[SOURCE RECORDS]

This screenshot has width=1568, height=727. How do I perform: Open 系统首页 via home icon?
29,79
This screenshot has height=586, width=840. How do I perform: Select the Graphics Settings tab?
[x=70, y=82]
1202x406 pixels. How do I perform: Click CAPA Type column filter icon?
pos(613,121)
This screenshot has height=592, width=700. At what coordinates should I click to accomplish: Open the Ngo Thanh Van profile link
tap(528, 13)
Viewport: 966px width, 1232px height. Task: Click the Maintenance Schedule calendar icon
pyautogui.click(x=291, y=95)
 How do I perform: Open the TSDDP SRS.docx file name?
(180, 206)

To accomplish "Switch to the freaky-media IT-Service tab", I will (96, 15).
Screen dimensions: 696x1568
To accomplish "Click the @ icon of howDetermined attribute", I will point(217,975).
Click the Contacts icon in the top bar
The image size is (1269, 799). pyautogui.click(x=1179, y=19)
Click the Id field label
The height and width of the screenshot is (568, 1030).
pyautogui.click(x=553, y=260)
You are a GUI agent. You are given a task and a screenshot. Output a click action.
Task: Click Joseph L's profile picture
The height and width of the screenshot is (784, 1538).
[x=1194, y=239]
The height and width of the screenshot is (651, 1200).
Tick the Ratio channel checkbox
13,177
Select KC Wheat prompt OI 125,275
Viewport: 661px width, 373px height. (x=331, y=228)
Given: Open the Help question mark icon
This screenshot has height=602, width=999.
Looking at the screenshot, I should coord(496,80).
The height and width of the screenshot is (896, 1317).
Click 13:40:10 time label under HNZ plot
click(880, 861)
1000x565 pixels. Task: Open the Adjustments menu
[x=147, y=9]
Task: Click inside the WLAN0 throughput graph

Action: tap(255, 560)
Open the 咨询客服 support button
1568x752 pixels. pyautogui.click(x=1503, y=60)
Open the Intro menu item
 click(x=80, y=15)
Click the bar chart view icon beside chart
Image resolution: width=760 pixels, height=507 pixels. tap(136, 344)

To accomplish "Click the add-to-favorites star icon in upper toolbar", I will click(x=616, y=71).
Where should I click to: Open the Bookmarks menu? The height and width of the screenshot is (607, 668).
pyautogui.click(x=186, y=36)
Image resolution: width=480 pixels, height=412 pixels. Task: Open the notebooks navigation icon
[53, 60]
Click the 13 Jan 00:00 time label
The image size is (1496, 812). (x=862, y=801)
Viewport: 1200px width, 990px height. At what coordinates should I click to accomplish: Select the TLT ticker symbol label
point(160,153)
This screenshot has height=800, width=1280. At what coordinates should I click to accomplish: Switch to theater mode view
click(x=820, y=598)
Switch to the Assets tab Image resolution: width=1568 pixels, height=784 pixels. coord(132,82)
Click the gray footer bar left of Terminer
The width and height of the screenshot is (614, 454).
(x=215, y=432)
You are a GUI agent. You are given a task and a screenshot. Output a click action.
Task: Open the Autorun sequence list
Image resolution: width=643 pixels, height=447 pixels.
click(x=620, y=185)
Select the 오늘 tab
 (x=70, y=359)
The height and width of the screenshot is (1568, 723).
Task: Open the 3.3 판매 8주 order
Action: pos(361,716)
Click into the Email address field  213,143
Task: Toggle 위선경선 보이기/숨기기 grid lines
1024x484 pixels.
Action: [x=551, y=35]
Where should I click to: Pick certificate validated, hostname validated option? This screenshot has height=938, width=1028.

[/SOURCE RECORDS]

WORK REQUEST: Whatever appears in the records must be returned exactly.

ANSWER AREA:
This screenshot has width=1568, height=727. How do I perform: Open 系统首页 via home icon?
29,79
This screenshot has height=586, width=840. How do I perform: Select the Graphics Settings tab?
[x=70, y=82]
1202x406 pixels. How do I perform: Click CAPA Type column filter icon?
pos(613,121)
This screenshot has height=592, width=700. At what coordinates should I click to accomplish: Open the Ngo Thanh Van profile link
tap(528, 13)
Viewport: 966px width, 1232px height. Task: Click the Maintenance Schedule calendar icon
pyautogui.click(x=291, y=95)
 How do I perform: Open the TSDDP SRS.docx file name?
(180, 206)

To accomplish "Switch to the freaky-media IT-Service tab", I will (96, 15).
Screen dimensions: 696x1568
To accomplish "Click the @ icon of howDetermined attribute", I will point(217,975).
Click the Contacts icon in the top bar
The image size is (1269, 799). pyautogui.click(x=1179, y=19)
Click the Id field label
The height and width of the screenshot is (568, 1030).
pyautogui.click(x=553, y=260)
You are a GUI agent. You are given a task and a screenshot. Output a click action.
Task: Click Joseph L's profile picture
The height and width of the screenshot is (784, 1538).
[x=1194, y=239]
The height and width of the screenshot is (651, 1200).
Tick the Ratio channel checkbox
13,177
Select KC Wheat prompt OI 125,275
Viewport: 661px width, 373px height. (x=331, y=228)
Given: Open the Help question mark icon
This screenshot has height=602, width=999.
Looking at the screenshot, I should coord(496,80).
The height and width of the screenshot is (896, 1317).
Click 13:40:10 time label under HNZ plot
click(880, 861)
1000x565 pixels. Task: Open the Adjustments menu
[x=147, y=9]
Task: Click inside the WLAN0 throughput graph

Action: tap(255, 560)
Open the 咨询客服 support button
1568x752 pixels. pyautogui.click(x=1503, y=60)
Open the Intro menu item
 click(x=80, y=15)
Click the bar chart view icon beside chart
Image resolution: width=760 pixels, height=507 pixels. tap(136, 344)

To accomplish "Click the add-to-favorites star icon in upper toolbar", I will click(x=616, y=71).
Where should I click to: Open the Bookmarks menu? The height and width of the screenshot is (607, 668).
pyautogui.click(x=186, y=36)
Image resolution: width=480 pixels, height=412 pixels. Task: Open the notebooks navigation icon
[53, 60]
Click the 13 Jan 00:00 time label
The image size is (1496, 812). (x=862, y=801)
Viewport: 1200px width, 990px height. At what coordinates should I click to accomplish: Select the TLT ticker symbol label
point(160,153)
This screenshot has height=800, width=1280. At what coordinates should I click to accomplish: Switch to theater mode view
click(x=820, y=598)
Switch to the Assets tab Image resolution: width=1568 pixels, height=784 pixels. coord(132,82)
Click the gray footer bar left of Terminer
The width and height of the screenshot is (614, 454).
(x=215, y=432)
You are a GUI agent. You are given a task and a screenshot. Output a click action.
Task: Open the Autorun sequence list
Image resolution: width=643 pixels, height=447 pixels.
click(x=620, y=185)
Select the 오늘 tab
 (x=70, y=359)
The height and width of the screenshot is (1568, 723).
Task: Open the 3.3 판매 8주 order
Action: pos(361,716)
Click into the Email address field  213,143
Task: Toggle 위선경선 보이기/숨기기 grid lines
1024x484 pixels.
Action: [x=551, y=35]
Where should I click to: Pick certificate validated, hostname validated option? This screenshot has height=938, width=1028.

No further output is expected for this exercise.